FIG 5 — Histone deacetylation at two *Ifng* regulatory regions is regulated by Tle4. (A to D) TH1 cells were transfected by nucleofection with a GFP-expressing vector alone or cotransfected with GFP and murine Tle4 expression plasmids. Chromatin samples from sorted GFP⁺ cells were subjected to ChIP assays with anti-AcH4 and anti-AcH3 antibodies to analyze the H4 and H3 acetylation status at the *Ifng* −21kb CNS (A and C) and promoter (B and D). Graphs show means and SEM for 4 to 6 independent experiments. *, P < 0.05. (E and F) TH1 cells were transfected with a GFP-expressing vector alone or cotransfected with GFP and Tle5 expression plasmids. GFP⁺ cells were sorted and subjected to anergizing treatment followed by ChIP analysis using an anti-AcH4 antibody.
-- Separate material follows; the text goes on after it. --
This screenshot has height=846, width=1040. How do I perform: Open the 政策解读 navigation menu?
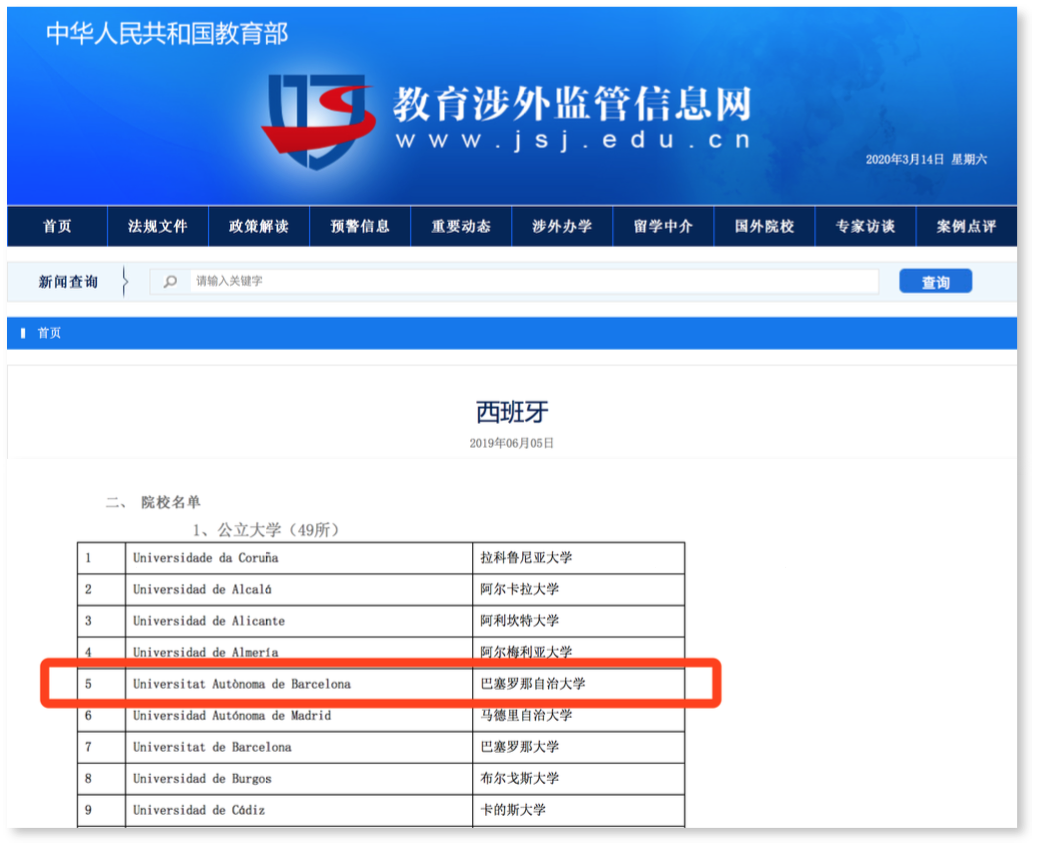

Data show comparisons between anergized cells and Tle5-expressing anergized cells in terms of relative % acetylation of the *Ifng* −21kb CNS (E) or the *Ifng* and *Il2* promoters (F). Graphs show means and SEM for 4 independent experiments. *, P < 0.05.

Blimp1 is a potential recruiter of Tle4 to the −21kb CNS.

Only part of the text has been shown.